** Opening Extracted records block **
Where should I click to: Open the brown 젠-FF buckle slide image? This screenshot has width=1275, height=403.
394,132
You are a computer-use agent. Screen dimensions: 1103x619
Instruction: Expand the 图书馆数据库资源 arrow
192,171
** Closing Extracted records block **
** Opening Extracted records block **
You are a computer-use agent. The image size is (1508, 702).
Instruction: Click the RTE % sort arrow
** Closing Extracted records block **
Reproduce, character for character, only the lines of the preceding data that start at the line with "You are a computer-use agent. The" and end at the line with "Instruction: Click the RTE % sort arrow", both included.

**Result of this task:**
You are a computer-use agent. The image size is (1508, 702).
Instruction: Click the RTE % sort arrow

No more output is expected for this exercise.